Farmer profile - Mark Rossato

Mark and Carol Rossato have farmed sugar cane near Home Hill in the lower Burdekin for over 30 years.

They have seen some significant changes in the industry and the environment in that time, including the loss of natural areas, the death of many old trees, and an increase in weeds such as paragrass and hymenachne.

Much of the clearing was done decades ago and they say the community is now witnessing the long-term effects of declining ecosystems.

Mark is driven by the need to “build the perfect soil” using holistic farming principles and minimal working of the ground. Rather than continuing to mine the land, the Rossatos’ interest is in building the land’s capacity for life and productivity.

By using electromagnetic induction (EM) mapping of soils, fertiliser can be applied at different rates across a paddock, based on actual  soil needs. This means less fertiliser is used and less excess is wasted through run-off. Mark intends to link the fertiliser application data to actual yield data to fine-tune the productivity of each paddock.

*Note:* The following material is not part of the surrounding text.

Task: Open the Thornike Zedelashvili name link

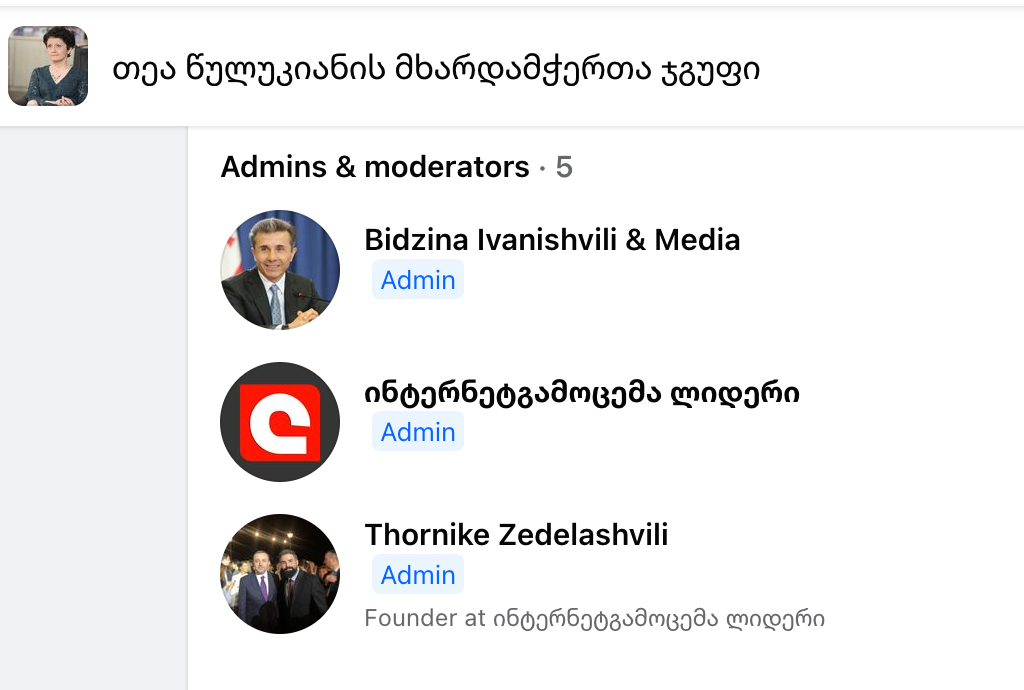Action: pyautogui.click(x=516, y=535)
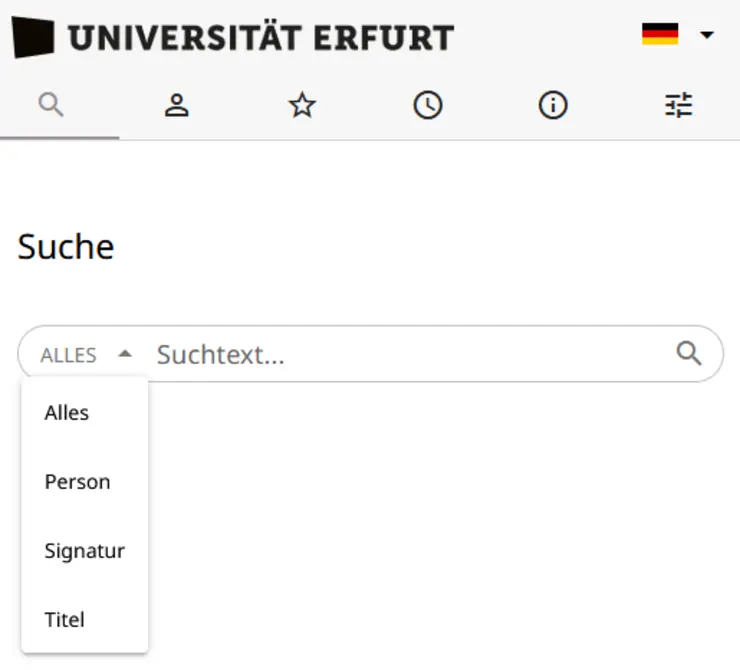Open the user account tab icon
Screen dimensions: 740x670
(177, 105)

By shifting to minimal tillage and controlling the traffic that impacts the ground, Mark has not only improved the soil health and water infiltration capacity, but he estimates he has reduced his need to sit on a tractor from thousands of hours a year to less than 200 hours. This reduces greenhouse emissions and gives him more time to do the important jobs of managing a modern farming operation.

When asked what they think their actions do to make a difference to the future health of the reef, the Rossatos’ said “Our efforts are just one part of it, together everyone’s actions can help the Reef”.